▶ WORK INSTRUCTION
Repeat the lines of the data exactly and exclude any picture among them.

▶ EXERCISE INPUTS
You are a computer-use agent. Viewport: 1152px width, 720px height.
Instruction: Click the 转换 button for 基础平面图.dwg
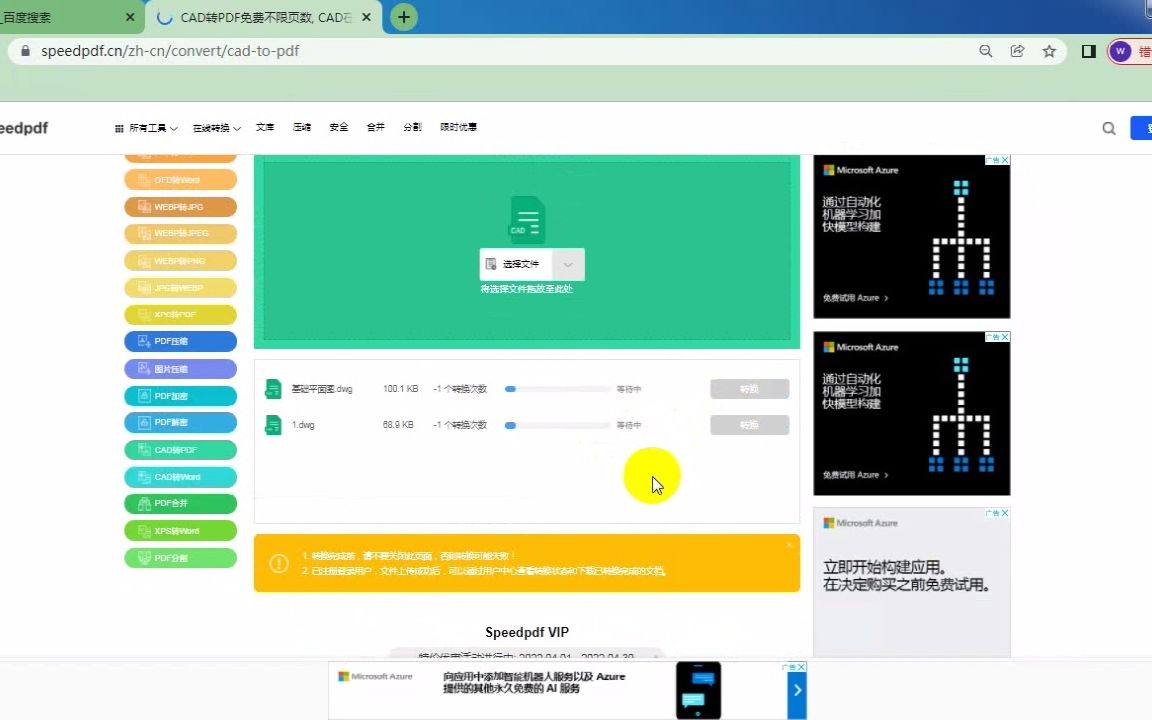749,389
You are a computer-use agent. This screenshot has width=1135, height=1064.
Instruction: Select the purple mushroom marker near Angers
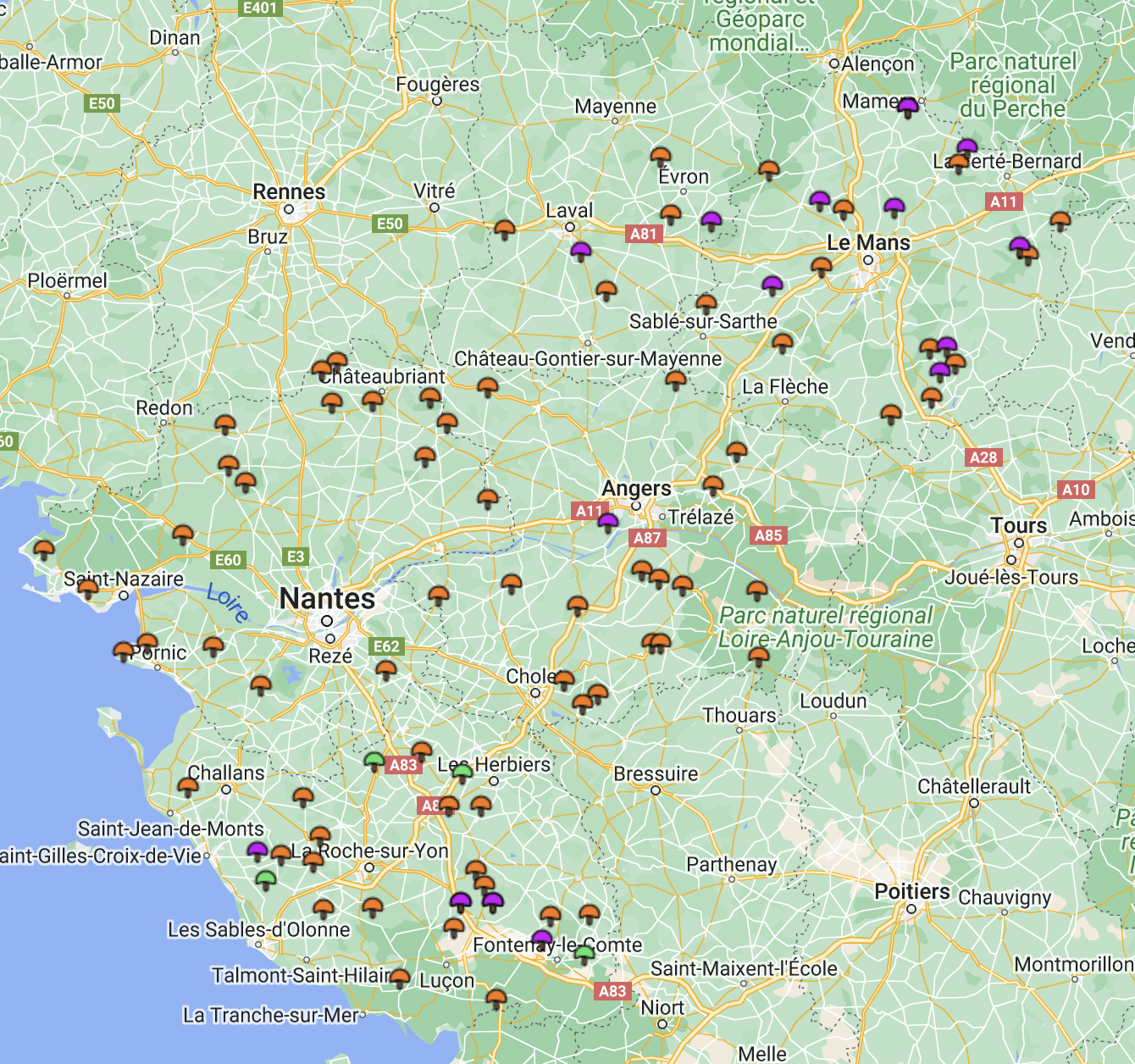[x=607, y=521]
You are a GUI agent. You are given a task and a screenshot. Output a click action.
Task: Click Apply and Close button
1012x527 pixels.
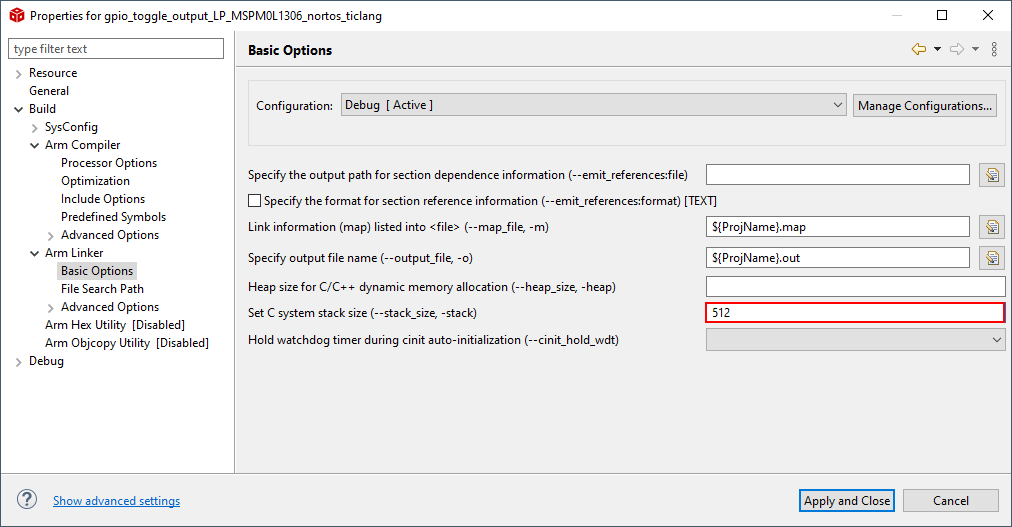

▶ TASK ANSWER
You are a computer-use agent. Viewport: 1152px width, 720px height.
Instruction: Click the 转换 button for 基础平面图.dwg
749,389
You are a computer-use agent. This screenshot has width=1135, height=1064.
Instruction: Select the purple mushroom marker near Angers
[x=607, y=521]
You are a GUI agent. You are given a task and a screenshot. Output a click action.
Task: Click Apply and Close button
1012x527 pixels.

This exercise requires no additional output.